▼
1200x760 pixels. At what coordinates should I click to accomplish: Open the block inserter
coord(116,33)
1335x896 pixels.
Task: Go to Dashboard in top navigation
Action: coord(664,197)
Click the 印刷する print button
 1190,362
▲
Each record above must be given again exactly.

### Expected answer
1200x760 pixels. At what coordinates should I click to accomplish: Open the block inserter
coord(116,33)
1335x896 pixels.
Task: Go to Dashboard in top navigation
Action: coord(664,197)
Click the 印刷する print button
 1190,362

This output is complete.